Tradier also offers paper trading, which lets you practice strategies without risking real capital. That alone makes it a better learning environment than Robinhood.

Commissions are $0.35 per contract on the standard plan, or $0 with a $10/month Pro subscription. For active traders placing more than 30 contracts a month, the subscription pays for itself.

The API is the real differentiator. If you want to scan for setups, automate entries, or build custom alerts, Tradier gives you programmatic access to quotes, chains, and order execution. Robinhood doesn’t.

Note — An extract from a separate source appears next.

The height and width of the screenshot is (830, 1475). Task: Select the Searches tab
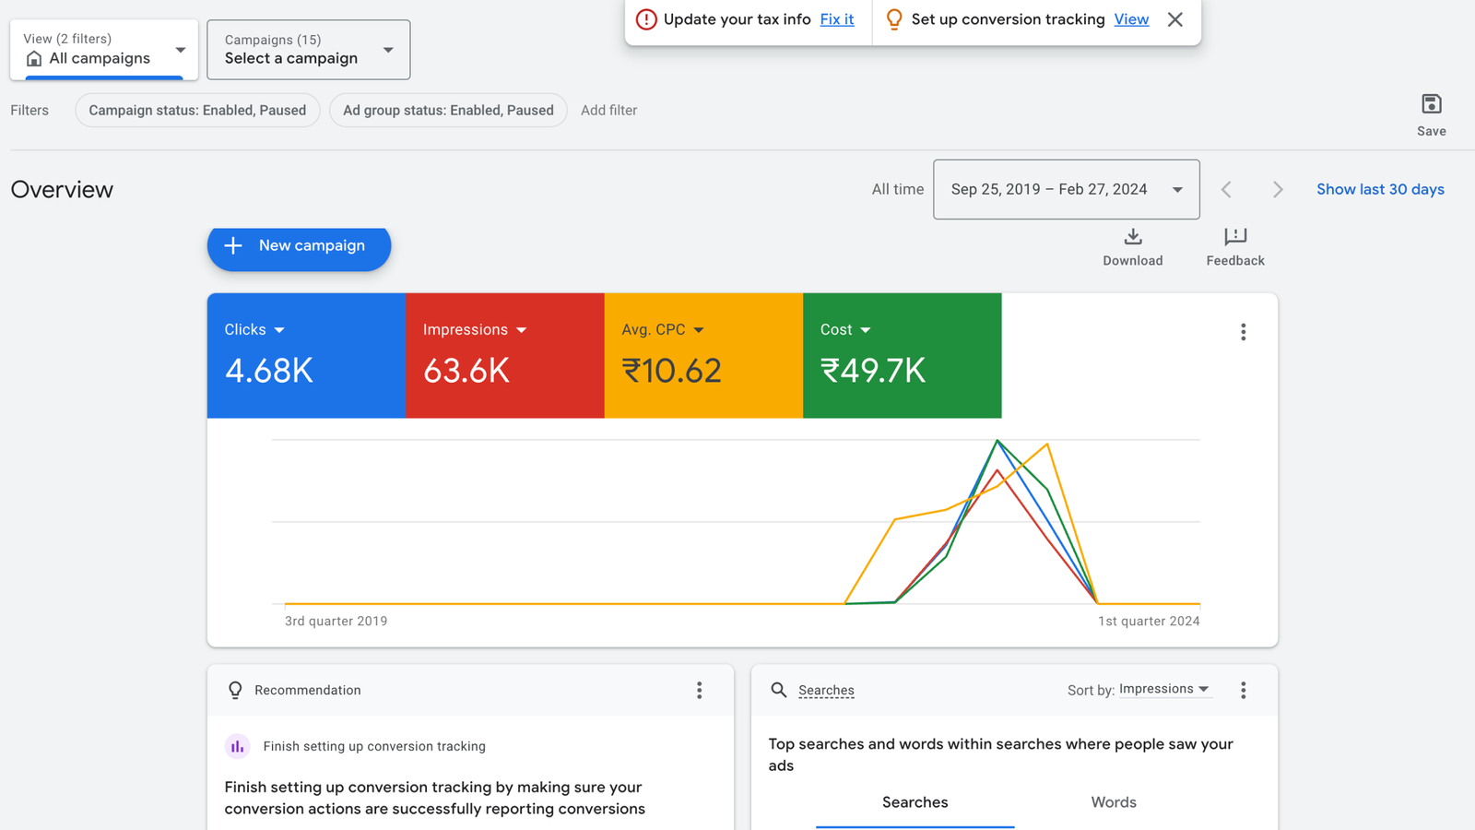pyautogui.click(x=915, y=802)
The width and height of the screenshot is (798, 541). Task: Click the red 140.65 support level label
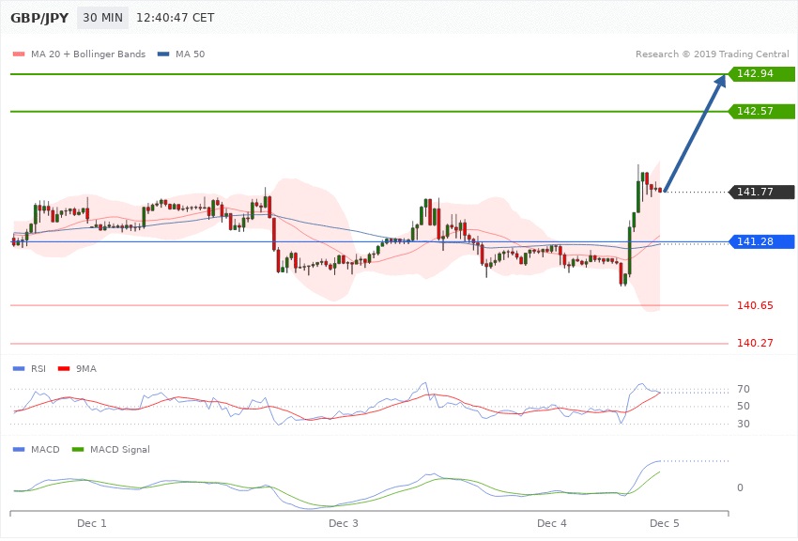[754, 305]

When Buying Calls or Puts Actually Makes Sense

Calls make sense when you’re bullish and volatility is reasonable — especially near technical breakouts or before positive catalysts. Puts shine when stocks break support, when sentiment shifts bearish, or when you’re hedging an existing portfolio.

Options are least attractive when volatility is extremely high, when there’s no clear thesis, or when you’re buying time you don’t actually need.


The Psychology Most Beginners Ignore

Most traders sell winners too early and hold losers too long. That’s human nature.

The fix isn’t willpower — it’s rules. Decide your exits before you enter, and follow them mechanically. Options punish hesitation far more than they punish being wrong.


Final Thought

Long calls and puts are the simplest options strategies, but they are not easy. They reward preparation, patience, and risk control — and punish hope, impatience, and oversized bets.

If you treat options like structured risk instead of lottery tickets, they can be powerful tools. If you treat them like scratch-offs, the market will happily take your premium.



Disclaimer: This is education only. Options trading involves significant risk and is not suitable for all investors. Consult a financial advisor before trading.